Later today I will post a graph showing the first data collection, and that will show system return temperature. The system drawing on the tank/Froling includes: 1) three zones supplied by a single 15-58 circ on Lo for two bedrooms plus a hallway; 2) two water to air coil units in the plenums of two LP furnaces (LP is “off”) each served by a separate 15-58 circ on Hi; and 3) a Heliodyne water/water hx unit served by a 15-58 on Lo to charge a dhw tank. The boiler loading unit is an LK 810 with an integral 15-58 circ on Hi. These all are as originally installed.
Any or all of these may have been active from time to time during the period that will be shown by the graph.


----------



## jebatty (Oct 22, 2013)

The graphs show my first data collection since the plumbing change.
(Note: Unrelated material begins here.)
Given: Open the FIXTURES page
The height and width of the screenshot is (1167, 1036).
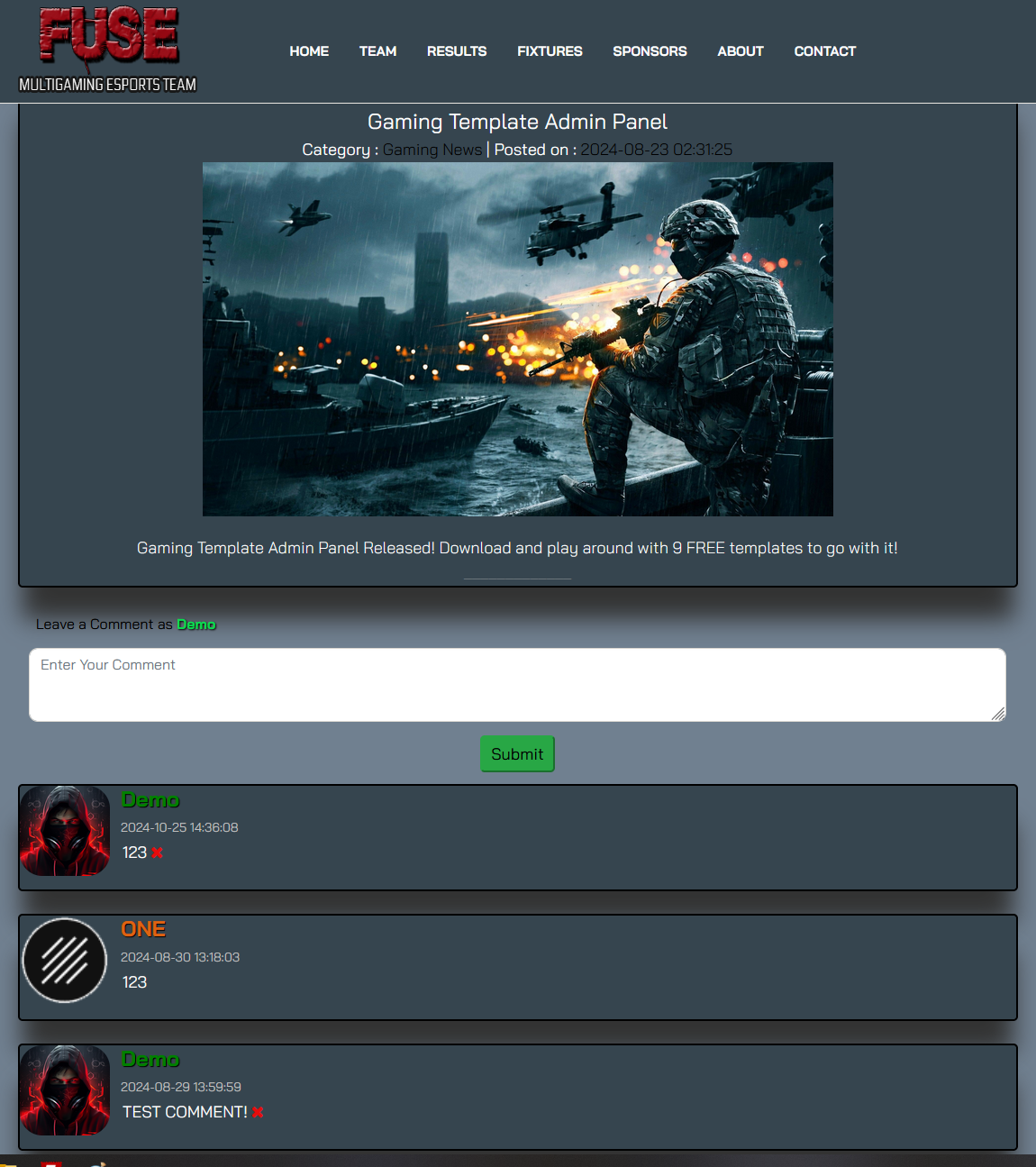Looking at the screenshot, I should (x=550, y=51).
I started the Froling with the first wood load at about 6:30 am and staff at DP tended the boiler thereafter. During the entire operation shown, the following demands would have been active according to calls for heat: 1) three zones supplied by a single circ for two bedrooms plus a hallway; 2) two water to air coil units in the plenums of two LP furnaces (LP is “off”); and 3) a heliodyne solar water/water hx unit to charge a dhw tank. Each is served by separate 15-58 circs, 1) and 3) on Lo and 2) on Hi (2 circs). The boiler loading unit is an LK 810 with an integral 15-58 circ on Hi. These all are as originally installed.



> In my own arrangement I wanted to prioritize cold start performance. With cold storage and the burner firing, heat to the load and not storage.
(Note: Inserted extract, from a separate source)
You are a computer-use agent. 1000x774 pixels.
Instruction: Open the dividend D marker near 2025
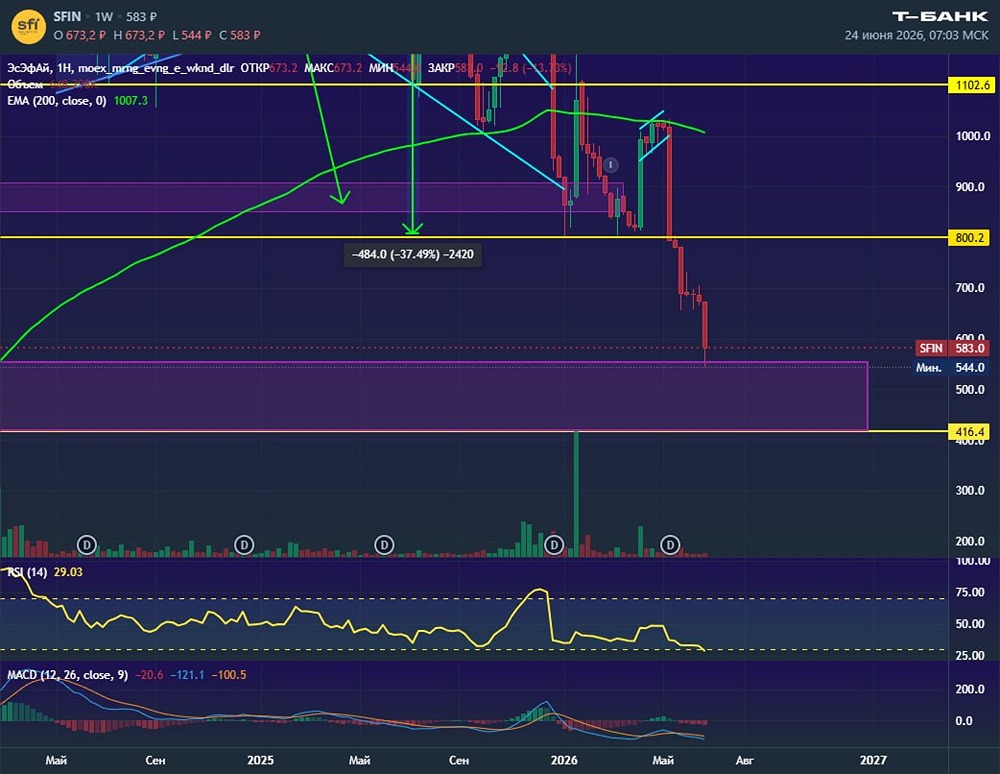244,545
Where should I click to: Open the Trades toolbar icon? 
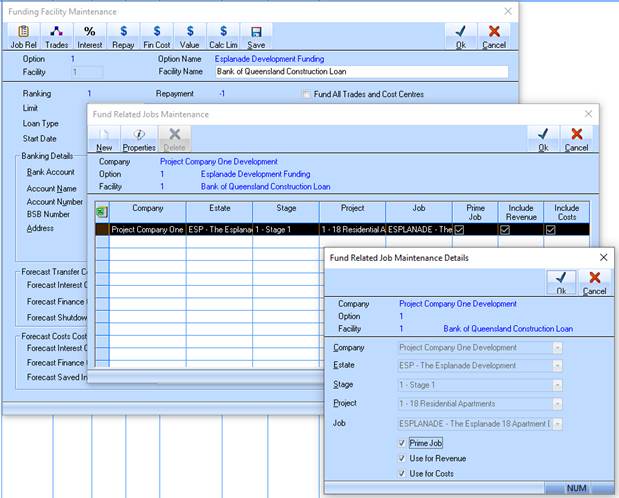57,37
The second graph shows that boiler supply to the top of the tank does not result in the same hot temperature water to system supply. While the temperature of the tank top rises rapidly, As does system supply temperature, the system supply temperature remains less than the boiler supply temperature. It is apparent that some mixing is resulting as hot water is supplied to the tank and as system return water is injected into the middle of the tank, and stratification, while good, likely could be improved by a different plumbing design.
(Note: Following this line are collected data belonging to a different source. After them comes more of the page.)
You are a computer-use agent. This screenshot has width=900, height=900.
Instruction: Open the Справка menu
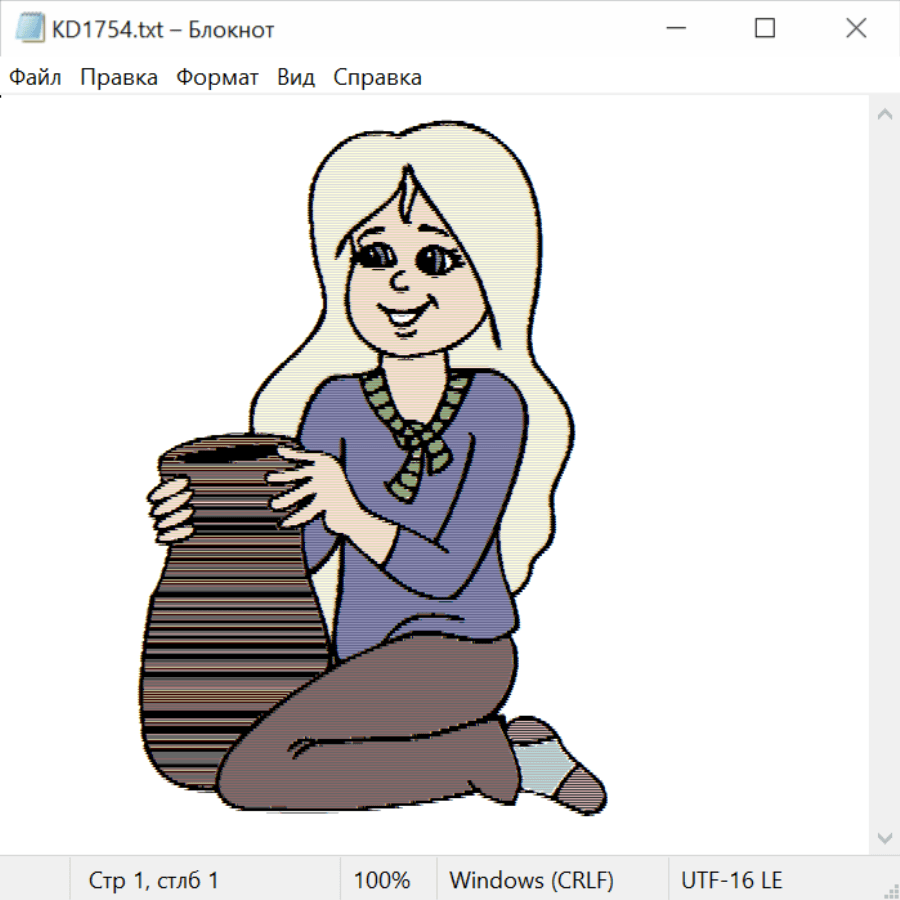pyautogui.click(x=377, y=77)
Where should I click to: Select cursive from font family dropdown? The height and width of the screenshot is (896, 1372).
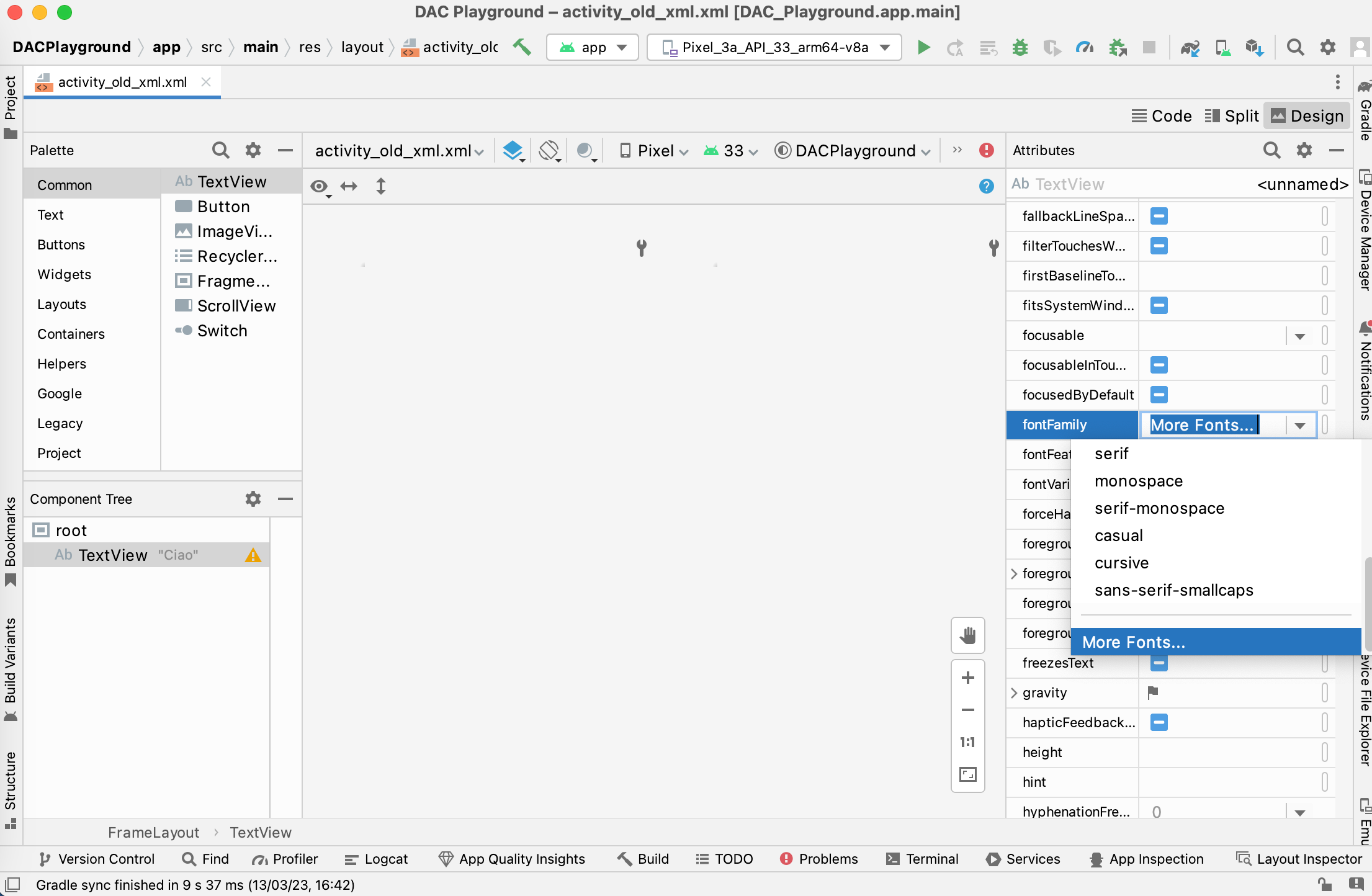(x=1122, y=562)
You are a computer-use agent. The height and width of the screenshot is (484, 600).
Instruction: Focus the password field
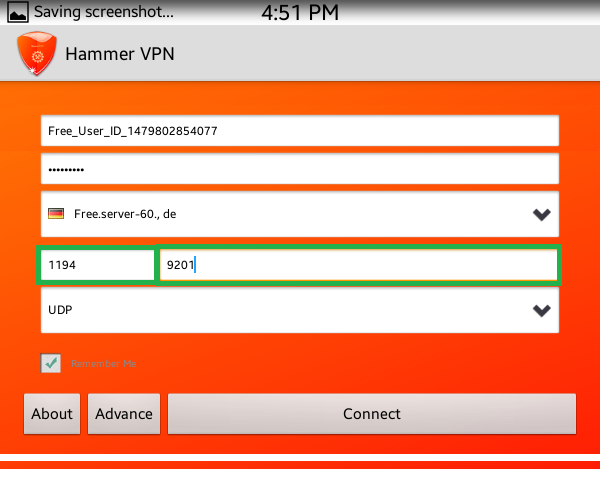pos(300,169)
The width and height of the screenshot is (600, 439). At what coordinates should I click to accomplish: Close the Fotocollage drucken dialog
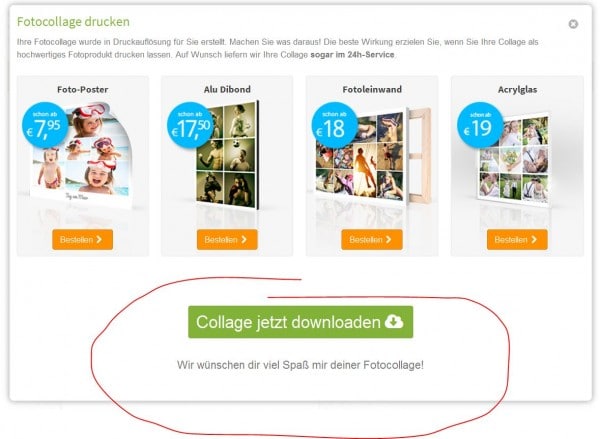click(573, 24)
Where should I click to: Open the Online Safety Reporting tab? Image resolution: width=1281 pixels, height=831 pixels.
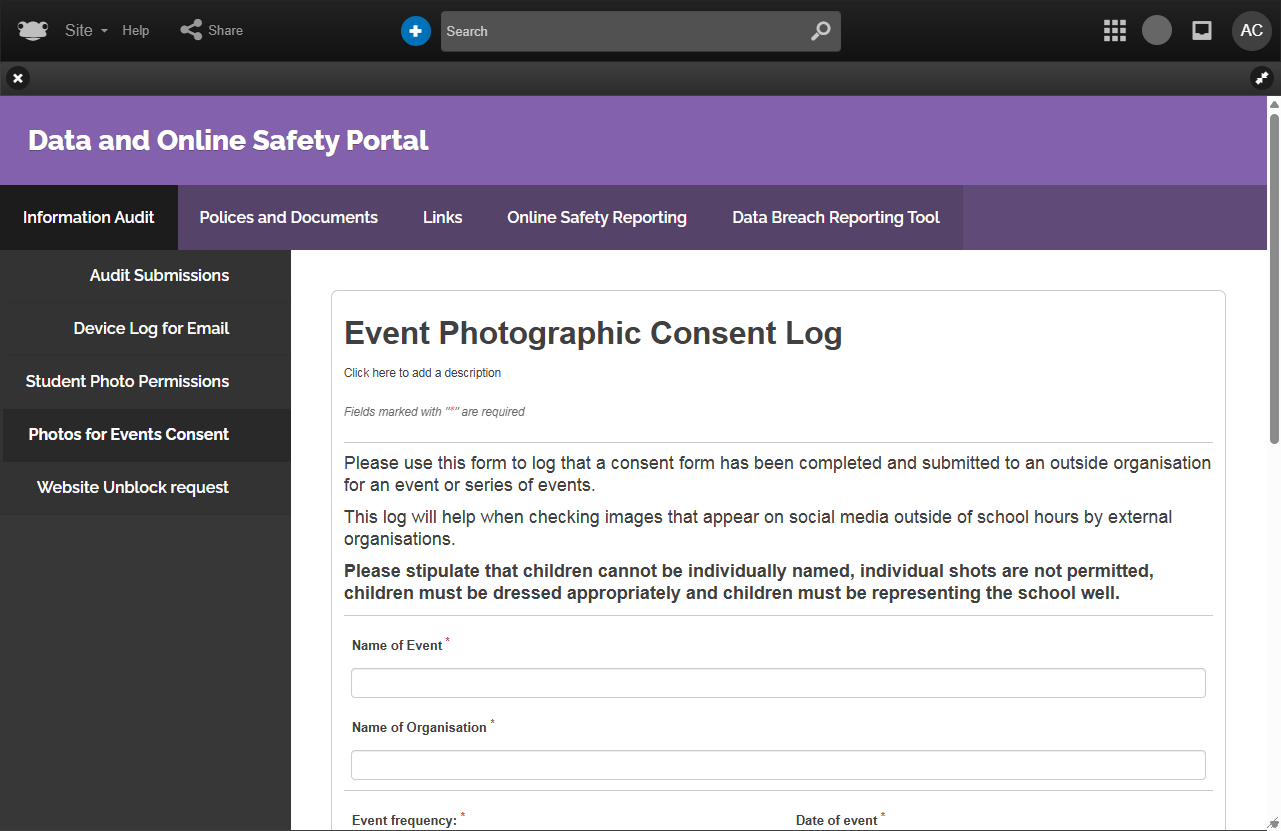point(596,217)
> I was considering some way to have stratification and the weight of the tank water to work in auto, so when return comes back a lot warmer, the heavier colder water in the storage tank should now prioritize loading into storage.



I’m not sure of the physics of your operational theory. Pressure is equal throughout the system. While stratification depends on density, I don’t think that somehow the weight of the water provides an “auto” operation, other than enhancing the stratification process.



> In diagram A, the return riser going up creates a heat trap (trapping the cold lower), so in reverse flow when the boiler is firing and loading the storage, the colder water has to first rise then fall into the boiler, prioritizing the other path, the warmer return water has the easier job of just falling into the boiler.



For me this relates to the extent of mixing and impact on stratification during a load or discharge process.



> Returning of the warmer return water to the middle of the tank is a keen insight.



Thank you, but there have been a number of posts dealing with improved methods of handling warm return water to maximize stratifcation and to make the hottest water always available to the system and the coldest water available to the boiler return to maximize delta-T and boiler hx performance. Ideally, warm system return water would be injected into the tank at various points, depending on the temperature of the return water and the temperature of the stratified tank water. Injection at a mid-point seemed to make the most sense in the DP application and multiple injection points involve more complicated controls and plumbing.

Some other initial observations, and analysis by others is welcome.

1) The first graph shows pretty good stratification occurring within the tank. The objective of  making sure that coldest water was available to boiler return has been substantially achieved, while also achieving the objective of making hot  water available to the system.

2) During the period of operation covered by the graph, outside temperatures ranged between about 28-40F. I know that the Froling was not being loaded with wood to achieve maximum output. My first wood load was about a 2/3 loading of the firebox, and I have good reason to assume that subsequent loading were likely to somewhat less than ½ of the firebox. Even with this loading the Froling easily handled all system demands and continued to charge the tank. The building being served is 6000 sq feet, 3 levels, and is a 1970's building, poorly insulated.

3) I’m not sure what is occurring during the two sharp downward spikes and quick recovery of the boiler supply temperatures. My initial thought is that some bridging might be occurring in the Froling burn process.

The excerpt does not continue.